I am in two minds after reading this novel. It has been a while since I’ve had such mixed feelings after finishing a book. I started this back in January after my sister gave it to me for Christmas with the note that this was one of her favourite reads from last year. So maybe I had high expectations? She hasn’t been wrong with recommendations for me before. In saying this, I didn’t dislike Where the Crawdads Sing, but nor did I really love it.
I do feel I have to start with how beautiful the writing itself was. Especially early on with the detailed nature descriptions, I was able to immerse myself in the time and place of this novel. This was the one constant within the alternating periods of time which I really liked. That even though time had moved on, the marsh Kya lived near and her connection to nature was still there, and possibly even stronger. It contrasted nicely with the chapters set in town from the perspectives of the police and other characters. The judgement and prejudice from the towns people is made harsher in the light of Kya’s home situation and her fascination with the marsh and its other in habitants. With all her hardships Kya is still much kinder than most of the privileged townspeople.
The most issue I had with it was how long it took for me to gain any connection with the characters or the plot. Strong, believable characters are what keep me reading, so if I can’t connect with the characters, or find them flat, I am just reading the words and not actually reading as I would like to. It is understandable early on, as we meet the main character when she is very young and her personality really forms as the story continues, but for me this was too little too late. Early on, there wasn’t much that happened that kept me wanting to continue. It was at about the 200 page mark where I finally had that ‘ah-ha’ moment and felt like I was connecting to the story, and to Kya. After those 200ish pages though, I almost couldn’t put the book down.
From that moment on, I found the novel enjoyable, maybe even unputdownable. I think this is mainly because it was at this point where the mystery part of the novel really came to the forefront. This was what had brought Where the Crawdads Sing onto my radar way before my sister gifted it to me, and I was loving it. The mystery itself – the investigation and court case included – was my favourite part of the novel.
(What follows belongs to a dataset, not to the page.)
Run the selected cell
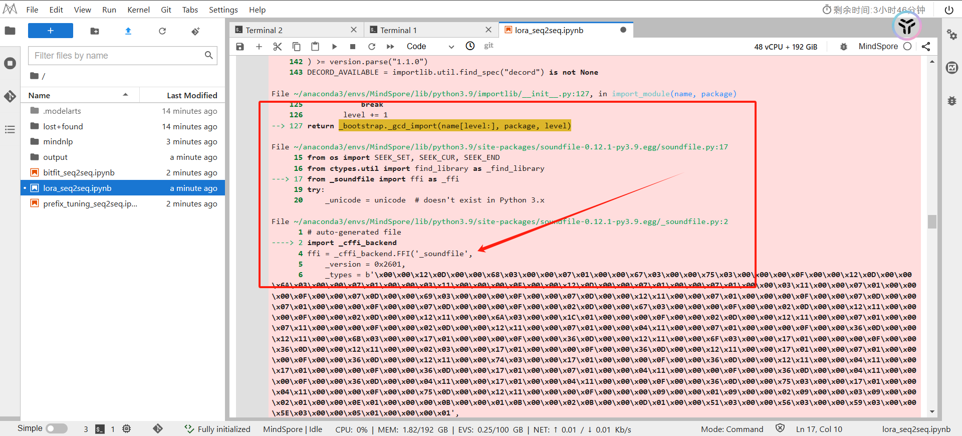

It was exciting, and kept me glued to the book as I tried to figure things out ahead of time.
Now having finished the novel, I feel there wasn’t enough I loved for me to be able to say I really enjoyed it, but I don’t completely dislike it. I am definitely glad that I read it, and thankful that my sister gifted it to me with her recommendation. As a whole, I would say this is a beautifully crafted novel, but that it falls short for me in terms of pacing and character. Nearing the end of the novel it was a tense and almost exciting read, which for me is what keeps it out of the ‘dislike’ pile. If this is the type of book you would usually read I do recommend you read it (if you already haven’t), and decide for yourself. There really is something special in this book, I just wasn’t the right person to find it – I hope you might be able to.